## WORK ORDER
For this exercise, copy all the data exactly and include none of the pictures.

## INPUT FOR THIS TASK
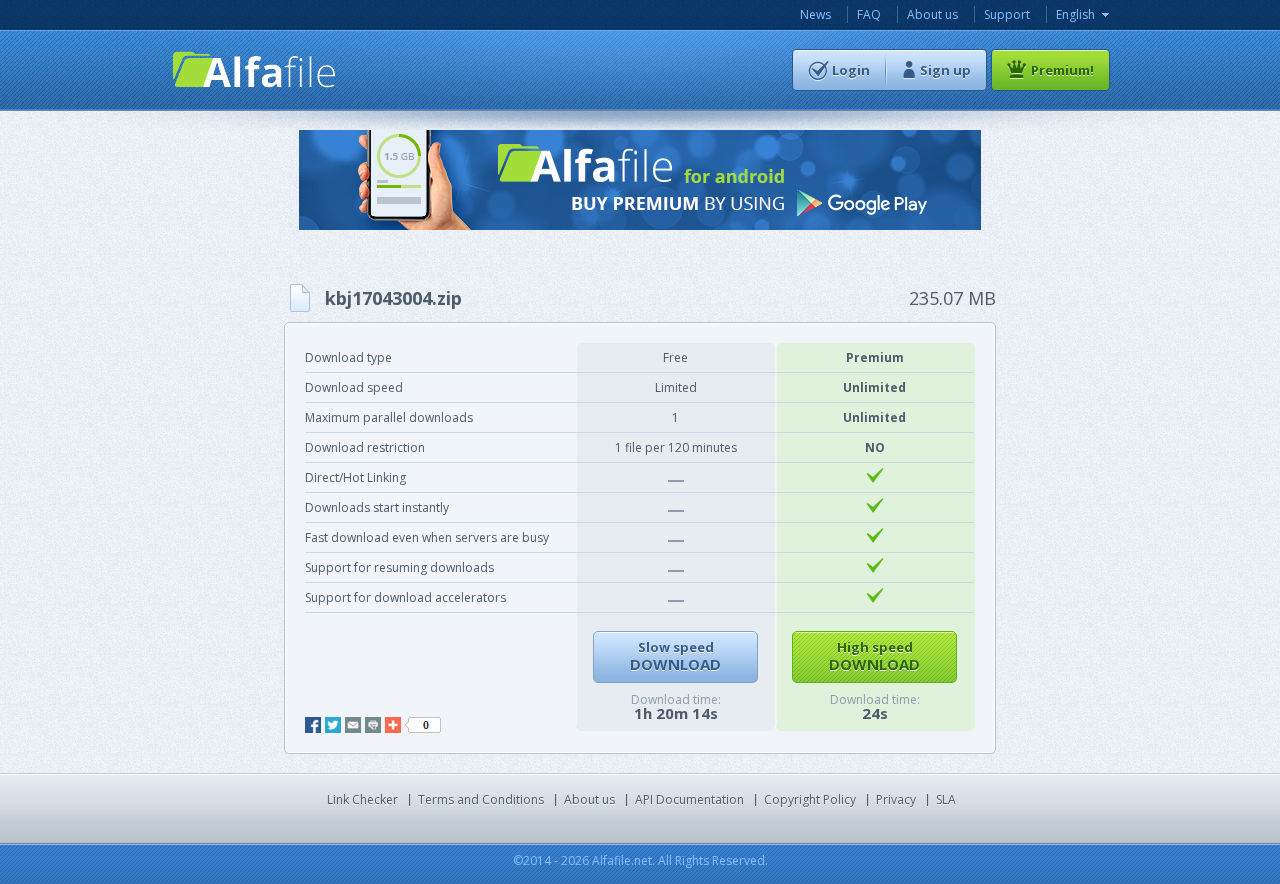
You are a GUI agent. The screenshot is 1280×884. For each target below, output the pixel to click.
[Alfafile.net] (254, 69)
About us (932, 14)
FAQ (869, 14)
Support (1007, 14)
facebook (313, 725)
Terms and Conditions (481, 799)
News (815, 14)
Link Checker (362, 799)
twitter (333, 725)
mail (353, 725)
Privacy (896, 799)
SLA (946, 799)
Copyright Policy (810, 799)
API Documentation (689, 799)
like (423, 725)
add (393, 725)
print (373, 725)
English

## SOLVED PROBLEM
You are a GUI agent. The screenshot is 1280×884. For each target below, output the pixel to click.
[Alfafile.net] (254, 69)
About us (932, 14)
FAQ (869, 14)
Support (1007, 14)
facebook (313, 725)
Terms and Conditions (481, 799)
News (815, 14)
Link Checker (362, 799)
twitter (333, 725)
mail (353, 725)
Privacy (896, 799)
SLA (946, 799)
Copyright Policy (810, 799)
API Documentation (689, 799)
like (423, 725)
add (393, 725)
print (373, 725)
English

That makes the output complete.